>> Start Provided passage

So for the close-knit group that I know from that community, we have to be a lot more intentional now if we want to maintain those relationships. So sometimes friends will host at their place, which is always a lovely experience. And then the community gets bigger and it's the significant others or the friends that get invited in. And even within the past month, I was the one doing the hosting for someone in the community, a good friend, her partner, was her 50th birthday. So I invited people over, extended friends came, and I just got the chance to reconnect with old friends, as well as kind of enter into conversation and get to know people that are part of that group and open up arms to have like an even bigger gathering. So it's just being intentional to maintain those friendships. And that was a really like warm welcoming experience to keep those relationships going and to extend them as well.

Christine (:

This is so wonderful. And it's not a given when you meet a group of people that magic will operate. You actually never know if this is going to happen and if it can last in time. And sometimes I think it's fine that some magical moments are just what they are for when it happens. But then when you're able to sustain something like that with the busy lives that we have, it takes, like you were saying, intentionality and dedication. That's wonderful.

So let's move on to the core of our conversation. So Noel's burning question, but just before I would love to introduce you Noel. So mother of two, a master of the 20 minute meal, generational weaver, gardener, soul sister to many and lover of the light.

Noel. Okay, tell me more about your thought leadership in sustainable finance. Tell me more about that because that's when I met you, that's where I met you and I've always been so impressed on how you leverage something like personal finances to create change in the world. And I would love if you could say a bit more about it.

Noel (:

Sure. I think that growing up in Hawaii, coming from islands, I think that it just gives you a sense of resources and shared resources that we have a responsibility to each other and to the place that we're from. And so when we talk about personal finances and oftentimes there's a focus on transactional and accumulation and it becomes very separate from the human experience and what we actually experience in terms of the way that we manage resources in community. So when we're looking out for each other, when we are providing for each other. And so where we've tried to weave in that shared reality as Islanders, that's been the premise from which we've built a whole practice around talking about what shared resources look like.

And thankfully there are so many people who are excited to have that conversation and move away from the kind of the transactional and cold thinking around finance, around capital and recognize capital as a potential healing agent for our society. But we have to have a mindset shift. So we talk a lot about relational wealth, you know, this conversation around movement and how to stay in the flow and all of that. It all comes back to our ties to each other and our place. So Lesley, when you named that the place allowed for a greater, higher fidelity of connection, like that is exactly to us the recipe for innovation, healing, advancement, evolution. And that is a little bit, a taste, Christine. And thank you for recognizing this is our life's work.

Christine (:

This is wonderful. And I think it leads us directly to your burning question.

>> End Provided passage

> _Tasks to perform_
1) According to the conversation transcript, where did Noel grow up?
2) Write out the conversation transcript starting at "Noel. Okay, tell" and ending at "more about it.", substituting "impact investing" for "sustainable finance".
3) Translate this sentence from the conversation transcript into Spanish: "But we have to have a mindset shift."
Rely on the conversation transcript alone.

>> Start Data lines

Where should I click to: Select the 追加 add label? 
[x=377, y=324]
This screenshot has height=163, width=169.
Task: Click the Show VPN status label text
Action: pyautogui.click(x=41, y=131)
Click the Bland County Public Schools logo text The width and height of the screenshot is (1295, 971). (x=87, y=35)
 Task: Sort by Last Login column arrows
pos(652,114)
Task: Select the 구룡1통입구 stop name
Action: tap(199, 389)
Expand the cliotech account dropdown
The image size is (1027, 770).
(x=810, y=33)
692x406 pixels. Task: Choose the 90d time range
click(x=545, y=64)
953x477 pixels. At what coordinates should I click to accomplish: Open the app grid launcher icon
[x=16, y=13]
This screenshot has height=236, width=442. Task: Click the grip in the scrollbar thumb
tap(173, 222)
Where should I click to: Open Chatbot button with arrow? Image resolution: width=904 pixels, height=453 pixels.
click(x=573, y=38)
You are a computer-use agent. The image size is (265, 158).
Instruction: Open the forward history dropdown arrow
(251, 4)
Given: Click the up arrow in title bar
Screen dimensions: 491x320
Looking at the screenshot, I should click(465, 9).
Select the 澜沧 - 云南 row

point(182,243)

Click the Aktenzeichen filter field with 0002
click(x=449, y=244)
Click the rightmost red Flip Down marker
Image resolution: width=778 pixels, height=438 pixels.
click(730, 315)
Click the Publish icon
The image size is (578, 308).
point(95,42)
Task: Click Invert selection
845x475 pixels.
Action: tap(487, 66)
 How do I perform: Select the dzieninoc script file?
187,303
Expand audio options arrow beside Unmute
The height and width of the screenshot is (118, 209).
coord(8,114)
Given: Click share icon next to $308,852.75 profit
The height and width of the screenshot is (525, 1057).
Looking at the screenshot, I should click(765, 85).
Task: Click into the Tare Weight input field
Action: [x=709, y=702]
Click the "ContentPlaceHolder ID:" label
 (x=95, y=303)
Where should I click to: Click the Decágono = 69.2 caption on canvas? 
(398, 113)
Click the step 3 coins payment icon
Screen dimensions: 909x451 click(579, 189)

>> End Data lines

> _Answers to the exercise_
1) Noel grew up in Hawaii.

2)
Noel. Okay, tell me more about your thought leadership in impact investing. Tell me more about that because that's when I met you, that's where I met you and I've always been so impressed on how you leverage something like personal finances to create change in the world. And I would love if you could say a bit more about it.

3) Pero tenemos que tener un cambio de mentalidad.